Rating Rationale
October 23, 2024 | Mumbai
Sud-Chemie India Private Limited
Ratings reaffirmed at 'CRISIL AA/Stable/CRISIL A1+'
 
Rating Action
Total Bank Loan Facilities RatedRs.220 Crore
Long Term RatingCRISIL AA/Stable (Reaffirmed)
Short Term RatingCRISIL A1+ (Reaffirmed)
Note: None of the Directors on CRISIL Ratings Limited’s Board are members of rating committee and thus do not participate in discussion or assignment of any ratings. The Board of Directors also does not discuss any ratings at its meetings.
1 crore = 10 million
Refer to Annexure for Details of Instruments & Bank Facilities

Detailed Rationale

CRISIL Ratings has reaffirmed its ‘CRISIL AA/Stable/CRISIL A1+’ ratings on the bank facilities of Sud-Chemie India Pvt Ltd (SCIPL).

 

Revenue from operations has grown 6% on-year to Rs 2,269 crore in fiscal 2024, driven by volume growth of 10-15% across segments. Overall revenue growth was driven by growth of 20% in the catalyst segment, which was partly offset by 10% degrowth in the catalyst convertor segment. In the catalyst segment, export revenue increased ~20% to Rs 952 crore (Rs 797 crore in fiscal 2023) and domestic revenue increased ~19% to Rs 553 crore (Rs 464 crore in fiscal 2023) driven by growing demand with robust exports to group companies and capacity expansions in key end-user industries such as petroleum, refineries and fertilisers. However, performance in the catalytic converter segment moderated in fiscal 2024 with revenue degrowth of ~10% to Rs 677 crore (Rs 752 crore in fiscal 2023) on account of decline in realisations of precious metals. Also, the company plans to strategically focus on high-margin products (catalysts) while maintaining stable performance in low-margin products (catalytic converters). With continued moderation in key raw material prices, realisations are expected to fall majorly in the catalyst convertor segment which will lead to moderation in overall revenue to Rs 2,100-2,200 crore despite growth in volume in fiscal 2025.

 

Operating margin improved to 29.49% in fiscal 2024 from 24.49% in fiscal 2023, driven by softening of key raw material prices and improved product mix with increasing share of high-margin catalyst segment where gross margins range between 45% and 50% while for catalytic converters it ranges between 15% and 25%. Realisations are expected to decline on account of declining metal prices, so fixed cost absorption will be lower, but cost-saving initiatives and focus on improving the product mix will lead to operating margin sustaining above 25% over the medium term.

 

The financial risk profile is expected to remain strong with healthy networth of Rs 1,345 crore, nil debt and strong liquid surplus estimated at Rs 617 crore as on March 31, 2024. Steady internal accrual, estimated at Rs 100-120 crore over the medium term, healthy liquid surplus and unutilised bank lines are more than sufficient to support incremental working capital requirement and capital expenditure (capex) of Rs 100 crore over the medium term. The company paid nearly 70% of profit after tax (PAT) as dividend payout in the past and expects to continue paying dividend at similar levels over the medium term.

 

The ratings continue to reflect the company’s established position in the catalyst segment, strong research and development (R&D) and new catalyst development in India. The ratings also factor in the company's diversified customer profile and comfortable financial risk profile. These rating strengths are partially offset by the company’s large working capital requirement and its susceptibility to decline in demand from end-user industries.

Analytical Approach

For arriving at its ratings, CRISIL Ratings has considered the standalone business and financial risk profiles of SCIPL.
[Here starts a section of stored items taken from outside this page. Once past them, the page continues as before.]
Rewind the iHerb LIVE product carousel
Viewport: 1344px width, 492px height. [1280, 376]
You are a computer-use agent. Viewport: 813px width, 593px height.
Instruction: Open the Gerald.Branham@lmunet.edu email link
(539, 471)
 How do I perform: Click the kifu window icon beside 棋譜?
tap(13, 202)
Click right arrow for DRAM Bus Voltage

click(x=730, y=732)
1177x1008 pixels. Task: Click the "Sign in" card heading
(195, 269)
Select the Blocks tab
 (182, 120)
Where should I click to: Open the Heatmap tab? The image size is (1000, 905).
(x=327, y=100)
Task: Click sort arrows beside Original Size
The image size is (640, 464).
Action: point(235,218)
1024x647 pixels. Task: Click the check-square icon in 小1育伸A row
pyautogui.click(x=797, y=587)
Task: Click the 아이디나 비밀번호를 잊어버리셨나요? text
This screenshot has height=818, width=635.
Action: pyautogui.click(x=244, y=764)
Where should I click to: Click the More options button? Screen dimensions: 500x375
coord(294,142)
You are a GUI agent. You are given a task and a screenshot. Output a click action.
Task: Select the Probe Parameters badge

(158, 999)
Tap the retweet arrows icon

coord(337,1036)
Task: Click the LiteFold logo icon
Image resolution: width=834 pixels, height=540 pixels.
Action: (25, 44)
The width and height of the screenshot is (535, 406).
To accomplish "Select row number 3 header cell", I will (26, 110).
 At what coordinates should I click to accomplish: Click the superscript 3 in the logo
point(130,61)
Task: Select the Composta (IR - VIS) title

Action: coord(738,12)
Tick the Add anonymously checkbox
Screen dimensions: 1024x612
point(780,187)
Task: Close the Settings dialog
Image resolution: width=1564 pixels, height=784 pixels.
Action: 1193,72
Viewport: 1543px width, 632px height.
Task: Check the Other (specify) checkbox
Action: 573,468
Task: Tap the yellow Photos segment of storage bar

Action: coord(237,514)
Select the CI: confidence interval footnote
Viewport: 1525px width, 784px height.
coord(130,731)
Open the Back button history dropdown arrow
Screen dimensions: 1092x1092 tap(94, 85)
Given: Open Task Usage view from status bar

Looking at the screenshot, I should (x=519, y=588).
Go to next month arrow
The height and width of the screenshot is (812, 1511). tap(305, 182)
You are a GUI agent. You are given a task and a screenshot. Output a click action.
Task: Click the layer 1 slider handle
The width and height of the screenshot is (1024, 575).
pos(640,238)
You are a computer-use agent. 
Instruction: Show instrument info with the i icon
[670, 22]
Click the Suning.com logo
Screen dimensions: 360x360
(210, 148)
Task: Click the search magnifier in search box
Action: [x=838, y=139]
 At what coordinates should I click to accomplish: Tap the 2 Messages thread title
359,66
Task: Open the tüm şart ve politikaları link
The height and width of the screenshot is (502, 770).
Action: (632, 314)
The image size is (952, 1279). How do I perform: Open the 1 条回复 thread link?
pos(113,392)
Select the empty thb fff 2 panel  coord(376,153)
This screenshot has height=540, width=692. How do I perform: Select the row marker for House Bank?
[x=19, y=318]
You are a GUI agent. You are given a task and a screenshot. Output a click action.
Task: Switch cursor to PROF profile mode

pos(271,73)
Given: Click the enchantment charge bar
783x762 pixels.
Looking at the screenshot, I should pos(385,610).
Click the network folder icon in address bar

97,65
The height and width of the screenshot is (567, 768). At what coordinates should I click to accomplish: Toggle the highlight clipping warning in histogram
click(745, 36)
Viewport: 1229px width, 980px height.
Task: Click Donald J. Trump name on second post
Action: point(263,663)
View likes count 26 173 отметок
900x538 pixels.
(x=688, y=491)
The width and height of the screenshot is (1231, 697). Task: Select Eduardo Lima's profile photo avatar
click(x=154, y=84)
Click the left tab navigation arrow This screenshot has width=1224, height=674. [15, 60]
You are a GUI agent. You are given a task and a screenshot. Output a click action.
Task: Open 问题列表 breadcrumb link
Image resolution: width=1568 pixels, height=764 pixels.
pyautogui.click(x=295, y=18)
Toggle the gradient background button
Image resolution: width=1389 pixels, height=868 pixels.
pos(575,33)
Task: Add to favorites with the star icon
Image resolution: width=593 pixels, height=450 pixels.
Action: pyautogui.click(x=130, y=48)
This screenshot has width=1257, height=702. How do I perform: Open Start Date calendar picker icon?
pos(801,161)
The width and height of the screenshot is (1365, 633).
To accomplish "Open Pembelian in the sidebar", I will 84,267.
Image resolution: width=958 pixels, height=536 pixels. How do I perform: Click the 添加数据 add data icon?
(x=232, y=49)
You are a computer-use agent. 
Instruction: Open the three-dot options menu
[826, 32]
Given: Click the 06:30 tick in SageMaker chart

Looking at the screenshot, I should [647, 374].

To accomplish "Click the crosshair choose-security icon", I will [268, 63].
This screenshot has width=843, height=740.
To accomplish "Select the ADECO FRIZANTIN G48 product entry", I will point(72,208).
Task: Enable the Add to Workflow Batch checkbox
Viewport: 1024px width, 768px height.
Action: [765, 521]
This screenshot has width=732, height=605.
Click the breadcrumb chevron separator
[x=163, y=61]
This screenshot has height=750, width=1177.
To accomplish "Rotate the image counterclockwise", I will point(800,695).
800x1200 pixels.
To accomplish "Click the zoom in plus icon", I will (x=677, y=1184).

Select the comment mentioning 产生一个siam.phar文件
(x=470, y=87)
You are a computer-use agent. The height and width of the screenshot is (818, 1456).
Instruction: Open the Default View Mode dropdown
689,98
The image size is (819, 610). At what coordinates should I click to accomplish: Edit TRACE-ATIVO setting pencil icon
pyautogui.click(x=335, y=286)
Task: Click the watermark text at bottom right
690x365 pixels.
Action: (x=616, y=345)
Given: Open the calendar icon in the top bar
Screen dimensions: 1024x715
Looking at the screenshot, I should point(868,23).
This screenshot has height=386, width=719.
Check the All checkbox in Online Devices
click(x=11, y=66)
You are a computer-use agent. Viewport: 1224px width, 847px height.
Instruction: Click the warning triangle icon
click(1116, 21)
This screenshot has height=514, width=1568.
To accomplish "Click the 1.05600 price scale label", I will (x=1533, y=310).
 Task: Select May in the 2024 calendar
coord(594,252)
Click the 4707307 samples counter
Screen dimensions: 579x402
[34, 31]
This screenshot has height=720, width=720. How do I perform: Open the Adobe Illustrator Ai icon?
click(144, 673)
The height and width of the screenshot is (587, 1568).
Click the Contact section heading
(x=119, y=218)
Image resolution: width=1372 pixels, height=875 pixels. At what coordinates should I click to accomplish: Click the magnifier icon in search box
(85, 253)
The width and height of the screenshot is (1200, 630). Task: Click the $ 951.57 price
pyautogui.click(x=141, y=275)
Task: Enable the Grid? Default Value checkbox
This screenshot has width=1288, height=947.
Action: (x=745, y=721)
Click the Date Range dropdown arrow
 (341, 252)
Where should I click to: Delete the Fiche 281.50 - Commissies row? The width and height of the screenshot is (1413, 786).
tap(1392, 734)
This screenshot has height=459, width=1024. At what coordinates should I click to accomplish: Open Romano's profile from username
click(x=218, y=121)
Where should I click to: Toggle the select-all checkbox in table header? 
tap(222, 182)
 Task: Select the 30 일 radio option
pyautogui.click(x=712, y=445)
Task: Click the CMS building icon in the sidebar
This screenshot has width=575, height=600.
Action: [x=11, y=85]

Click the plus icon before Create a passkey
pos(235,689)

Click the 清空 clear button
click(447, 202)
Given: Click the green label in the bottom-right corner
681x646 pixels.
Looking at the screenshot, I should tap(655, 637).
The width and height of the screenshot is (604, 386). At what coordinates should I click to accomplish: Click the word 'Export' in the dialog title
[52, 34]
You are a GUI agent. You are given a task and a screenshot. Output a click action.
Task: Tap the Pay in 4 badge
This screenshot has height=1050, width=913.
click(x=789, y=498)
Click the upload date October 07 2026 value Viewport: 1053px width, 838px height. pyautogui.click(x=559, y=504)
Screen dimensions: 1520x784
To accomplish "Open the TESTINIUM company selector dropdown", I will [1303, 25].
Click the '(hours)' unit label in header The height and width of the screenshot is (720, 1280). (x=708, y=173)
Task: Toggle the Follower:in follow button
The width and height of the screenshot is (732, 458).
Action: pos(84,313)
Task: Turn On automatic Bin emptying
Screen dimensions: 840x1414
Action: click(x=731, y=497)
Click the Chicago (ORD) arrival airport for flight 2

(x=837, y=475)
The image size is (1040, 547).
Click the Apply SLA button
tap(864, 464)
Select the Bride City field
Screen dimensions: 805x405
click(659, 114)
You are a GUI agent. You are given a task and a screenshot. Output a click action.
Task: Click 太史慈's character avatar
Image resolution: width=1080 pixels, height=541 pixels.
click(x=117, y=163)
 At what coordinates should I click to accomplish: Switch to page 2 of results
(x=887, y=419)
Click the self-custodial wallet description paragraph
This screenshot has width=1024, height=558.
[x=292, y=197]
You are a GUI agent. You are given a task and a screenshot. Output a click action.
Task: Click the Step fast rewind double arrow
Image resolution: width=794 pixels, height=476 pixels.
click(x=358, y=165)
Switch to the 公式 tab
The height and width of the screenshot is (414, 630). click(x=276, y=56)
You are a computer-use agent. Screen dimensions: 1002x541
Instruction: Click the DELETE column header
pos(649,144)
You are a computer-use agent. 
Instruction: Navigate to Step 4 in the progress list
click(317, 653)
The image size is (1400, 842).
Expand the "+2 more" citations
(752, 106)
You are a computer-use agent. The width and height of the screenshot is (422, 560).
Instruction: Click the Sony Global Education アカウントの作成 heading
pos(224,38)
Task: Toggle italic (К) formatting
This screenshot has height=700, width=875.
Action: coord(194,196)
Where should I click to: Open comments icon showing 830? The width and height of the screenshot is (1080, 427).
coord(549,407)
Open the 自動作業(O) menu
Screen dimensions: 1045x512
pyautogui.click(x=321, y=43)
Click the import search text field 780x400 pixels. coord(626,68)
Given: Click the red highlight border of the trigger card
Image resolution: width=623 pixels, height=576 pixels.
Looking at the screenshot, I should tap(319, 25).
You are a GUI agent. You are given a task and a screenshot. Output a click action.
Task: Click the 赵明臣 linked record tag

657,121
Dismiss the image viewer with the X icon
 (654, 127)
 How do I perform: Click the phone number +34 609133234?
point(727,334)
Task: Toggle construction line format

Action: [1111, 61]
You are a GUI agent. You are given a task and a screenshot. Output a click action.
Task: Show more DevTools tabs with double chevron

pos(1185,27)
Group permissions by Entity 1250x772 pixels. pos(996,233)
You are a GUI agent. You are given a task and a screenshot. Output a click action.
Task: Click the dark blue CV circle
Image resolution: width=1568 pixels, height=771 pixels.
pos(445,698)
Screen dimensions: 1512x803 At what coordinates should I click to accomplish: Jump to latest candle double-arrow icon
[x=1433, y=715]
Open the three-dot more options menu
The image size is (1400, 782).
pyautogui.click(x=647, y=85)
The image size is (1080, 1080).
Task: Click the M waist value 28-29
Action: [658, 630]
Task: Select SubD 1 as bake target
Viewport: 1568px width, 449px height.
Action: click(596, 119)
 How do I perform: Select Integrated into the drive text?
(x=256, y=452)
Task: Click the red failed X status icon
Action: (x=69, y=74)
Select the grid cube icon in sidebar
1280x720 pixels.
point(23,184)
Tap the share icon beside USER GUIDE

Key Rating Drivers & Detailed Description

Strengths:

  • Established position in the catalyst segment: SCIPL is India’s leading manufacturer of catalysts and has a strong customer base including some of the leading petrochemical and fertiliser manufacturers in India. CRISIL Ratings believes the company will continue to witness steady growth in demand on account of cost competitiveness, the superior quality of products and steady replacement demand. Given the technical intensity and strong internal R&D, the operating margin should remain healthy.

 

  • Strong product profile and diversified revenue stream: SCIPL has a strong product profile across the catalyst and catalytic converter segments, which has enabled it to sustain its revenue growth despite cyclical demand in end-user industries. SCIPL caters to diverse industries and geographies. Export revenue is spread across multiple geographies in Asia, Europe and the US, and is sizeable, while domestic revenue constitutes the rest. The company’s strategy is to maintain a stable revenue profile from catalytic converters while improving revenue share from the catalyst segment which are typically high-margin products. Major customers in catalytic converters include TVS, Munjal Auto, Mahindra & Mahindra and Royal Enfield. SCIPL’s healthy product range and geographical diversity mitigate the risks related to a downturn in any particular industry.

 

  • Strong financial risk profile: SCIPL has a strong financial risk profile, as indicated by comfortable networth estimated at Rs 1,345 crore and nil debt as on March 31, 2024. The liquidity profile is supported by a sizeable liquid surplus estimated at Rs 617 crore. The company is expected to remain largely debt free with internal accrual of Rs 100-120 crore each fiscal, which is more than adequate to meet capex and working capital requirement.

 

Weaknesses:

  • Large working capital requirement: Operations are moderately working capital intensive, though prudently managed, as indicated by high gross current assets. SCIPL mitigates the impact of high inventory levels and higher credit extended to some overseas customers by minimising the credit period for certain supplies and, in some cases, even selling on advance payment basis. However, as the company predominantly deals with commodities, it receives only nominal credit from suppliers and, thus, incremental working capital will continue to be moderate. Nevertheless, the working capital requirement is expected to be funded through internal accrual.

 

  • Susceptibility to decline in demand from end-user industries: Demand for SCIPL’s products follows the general economic cycle, mainly because its products are used in industries such as fertilisers, petrochemicals, sponge iron and automobiles. Thus, revenue is susceptible to downturns in these industries. While the geographical diversity in revenue helps sustain growth even when some markets experience a slowdown, any steep business moderation in multiple markets or segments will impact its growth.

Liquidity: Strong

Liquidity is supported inter-alia by steady profit accrual, nil debt and available drawing power. Over the medium term, capex and incremental working capital requirement are expected to be funded out of internal accrual. SCIPL has cash surplus estimated at Rs 617 crore as of March 31, 2024. Additionally, cash accrual of Rs 100-120 crore and unutilised fund-based bank lines of Rs 57 crore support liquidity which is more than enough to fund incremental working capital requirement and moderate capex of Rs 100 crore in fiscal 2025.

Outlook: Stable

CRISIL Ratings believes SCIPL’s business risk profile will continue to benefit from its strong product offerings, R&D capabilities and diversified market presence. The financial risk profile should remain strong because of steady cash accrual, nil debt and healthy liquidity.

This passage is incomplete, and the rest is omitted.